Two of the top three most deadly natural disasters since 1900 were due to flooding . Approximately 80 people lose their lives to flooding each year in the US . Flood risk mitigation is most effective when walking hand in hand with correct science, effective regulation, and public buy-in. As discussed in our previous article and demonstrated in these visualizations, Google Earth Flooding, 3D Printed Flooding, an effective tool for accelerating public buy-in is to present striking, intuitive, and relatable flood visualizations. The methodology presented herein does just that. See the slideshow below showcasing a 10 day forecast of flooding in Florida (these results are approximate).
Let’s consider a situation where a township has not properly prepared for a flooding event that will occur in a few days time. How can they effectively predict this event? And assuming they can predict this event, which areas should they evacuate and by what time? The answer to these two questions lies in the National Water Model. And if proper Data Science techniques are employed, the aforementioned questions can be answered for every village, township, and city across the U.S. The object of this post is to 1. briefly introduce the predictive power of the National Water Model and 2. describe a methodology to notify townships of where they should focus their evacuation efforts in the days leading up to a major flooding event.
An Introduction to the National Water Model
The National Water Model (NWM) is a streamflow forecasting behemoth. In the past, the U.S. was obligated to predict streamflow at a few thousand metered locations. With the NWM online, the National Weather Service is now able to forecast streamflow at over 1 million metered and unmetered sites. Forecasts range from 1.5 to 30 days. Check out the following graphic for a mesmerizing demonstration of what the NWM does.
In addition to the production of streamflow forecasts and stupendous visuals, the NWM also outputs ponded depth grids that are 250m by 250m. Although approximate, these ponded depth grids can inform evacuation efforts at a high-level. Unfortunately, this dataset is not available for viewing on the NWM interactive map or image viewer. To my knowledge, these ponded depth grids are not being utilized in flood planning or evacuation efforts. The following methodology provides a pathway to achieve these goals.
Methodology to Save ‘Township A’ from Loss of Life
Townships across the US can be saved from loss of life by 1. continuously tracking ponding depth indicators, 2. notifying townships of imminent flooding, and 3. through the provision of intuitive flood visualization resources. These steps are described separately, but if you are for a more thorough overview, I suggest watching the following video that summarizes the process.

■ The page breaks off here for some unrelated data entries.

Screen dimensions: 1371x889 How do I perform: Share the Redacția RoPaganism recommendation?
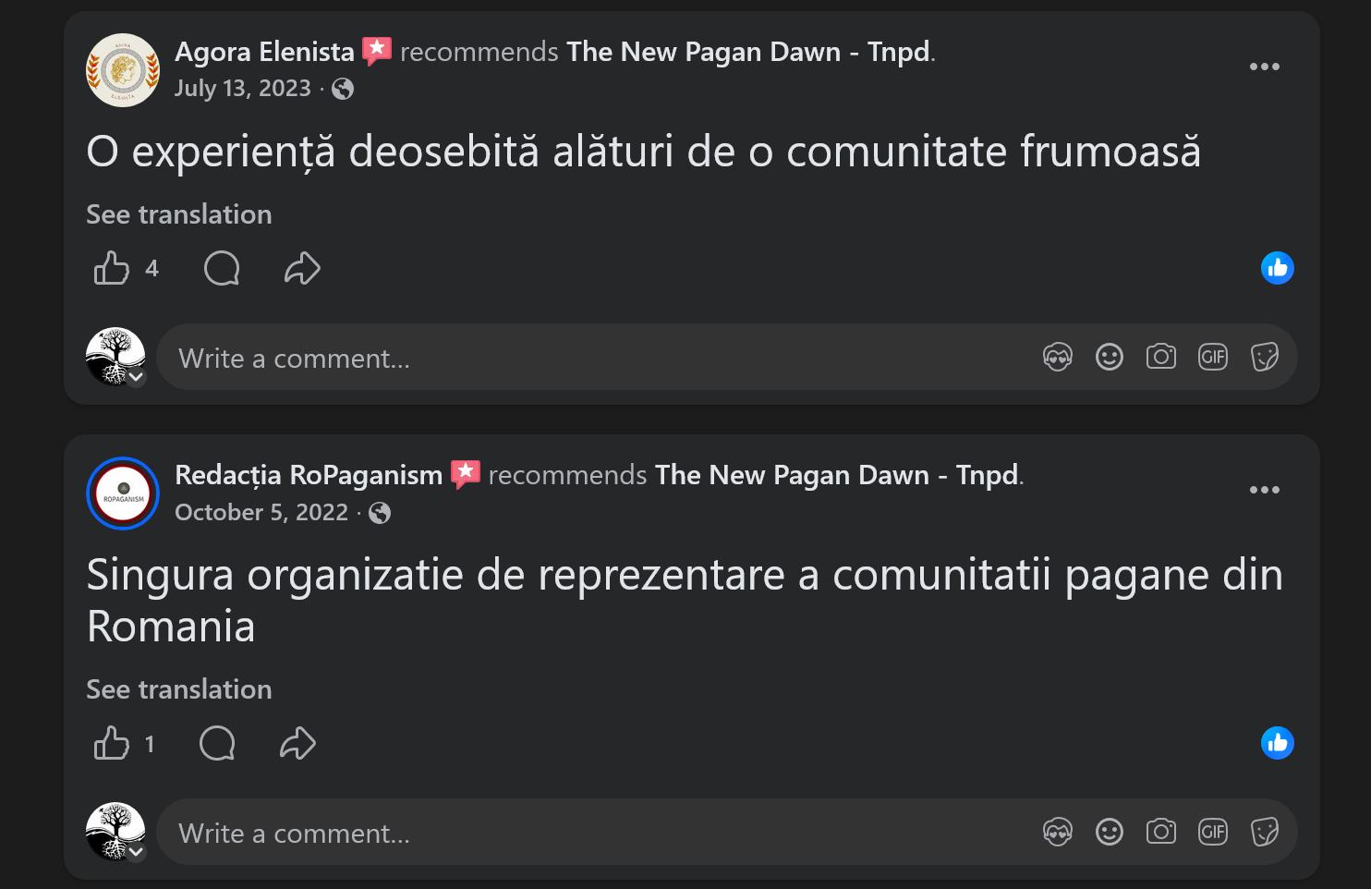297,744
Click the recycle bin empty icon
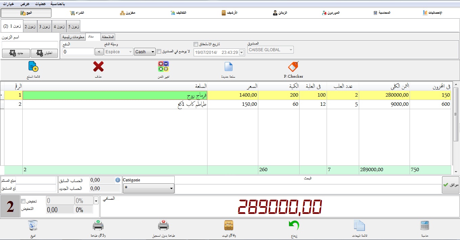Image resolution: width=460 pixels, height=240 pixels. pos(33,225)
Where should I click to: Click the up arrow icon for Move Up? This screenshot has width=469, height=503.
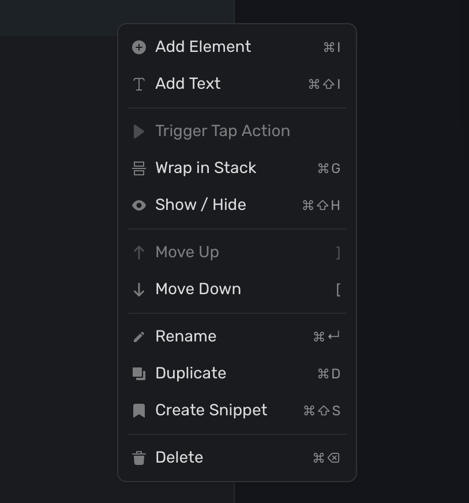pyautogui.click(x=139, y=253)
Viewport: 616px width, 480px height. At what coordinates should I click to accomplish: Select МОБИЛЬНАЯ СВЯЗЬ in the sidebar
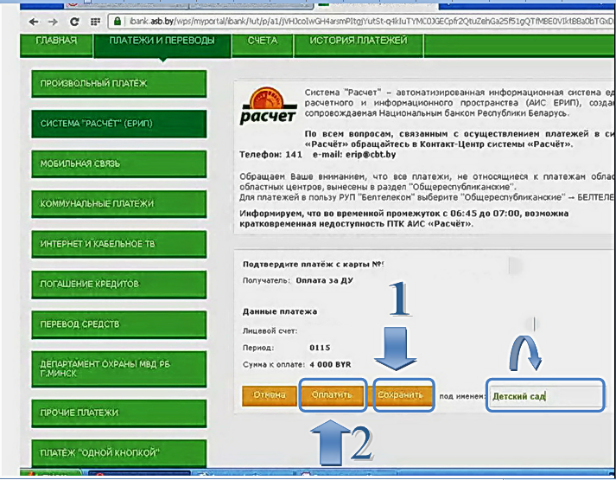(x=118, y=163)
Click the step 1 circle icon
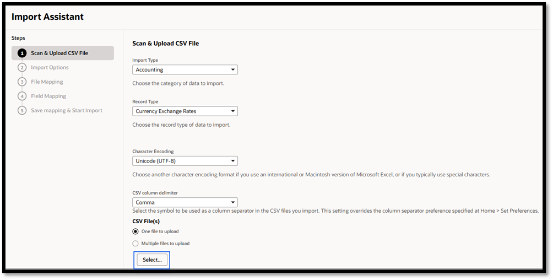The width and height of the screenshot is (553, 280). point(22,53)

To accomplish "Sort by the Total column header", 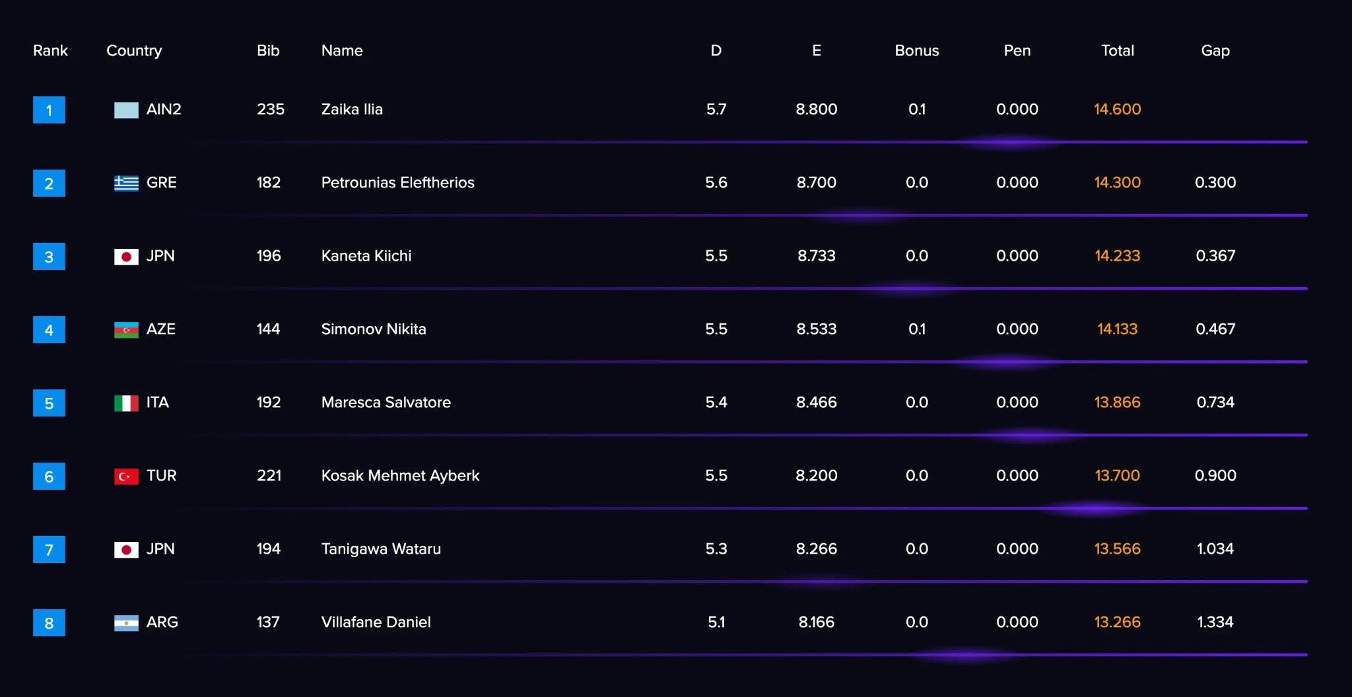I will tap(1117, 51).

Continuously Tracking Ponding Depth Indicators
A nationwide ponding depth raster dataset is available for download here. Once downloaded, the NetCDF file format needs to be converted into a standard raster file format. For this prototype, I convert the file to a .TIF raster. Zonal statistics was then performed on the raster using a nationwide populated places shapefile. This produced a table specifying the average, mean, max, min, etc. of the ponding depth raster for every populated place. Example output can be found here. This process would be repeated over time. Ponding depth indicators would be tracked and thresholds developed for a given location. For instance, these indicator thresholds could be 3 standard deviations from the annual mean ponding depth for a given location.

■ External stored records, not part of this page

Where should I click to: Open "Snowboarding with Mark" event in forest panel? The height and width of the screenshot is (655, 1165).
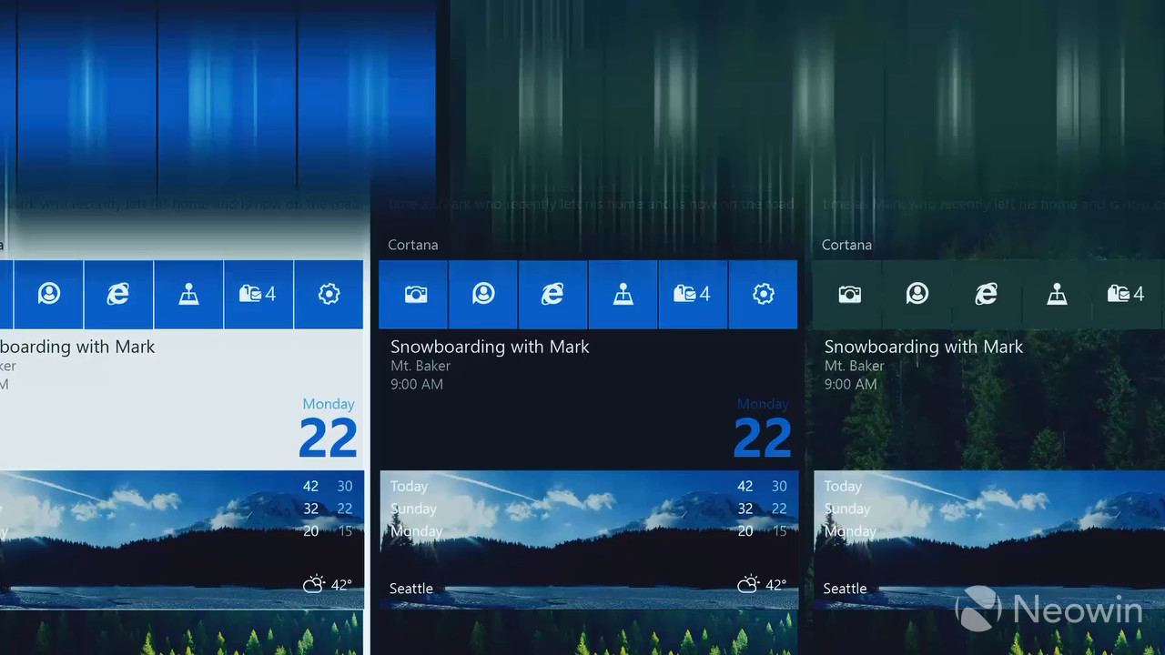pos(923,348)
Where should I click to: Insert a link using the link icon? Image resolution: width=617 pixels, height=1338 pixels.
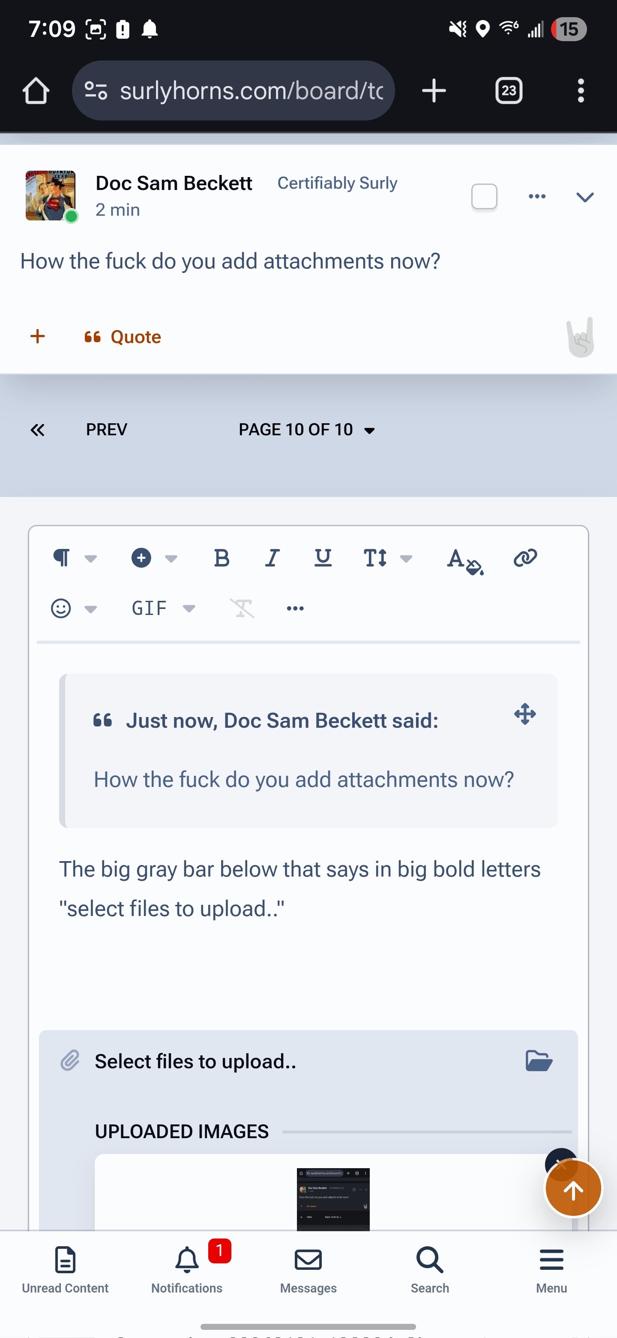coord(525,558)
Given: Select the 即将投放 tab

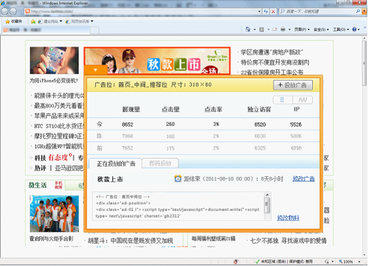Looking at the screenshot, I should point(160,163).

Notifying Townships of Imminent Flooding
If the ponding depth indicator threshold is surpassed for a given location, an email will be generated and sent to that location. This email will specify that “The National Water Model predicted that in 10 days your city is scheduled to receive major flooding. The extent and severity of flooding can be explored by downloading and exploring the following KML in google earth.”
Provision of Intuitive Flood Visualization Resources
Each city with extreme flood forecasts would be provided a depth of ponding KML. These KML’s can be opened on a desktop, browser, or phone. City planners and emergency response personnel can explore the KML to decide where to focus their pre-flood activities. These activities could include knocking on doors to notify residents, or sandbagging sections of the riverbank to prevent flooding.
As shown in this post, it is possible to leverage data from the National Water Model for flood risk forecasting. By notifying cities of intense flood forecasts, and providing them with an intuitive flood visualization resource, city planners and emergency responders can act proactively rather than reactively.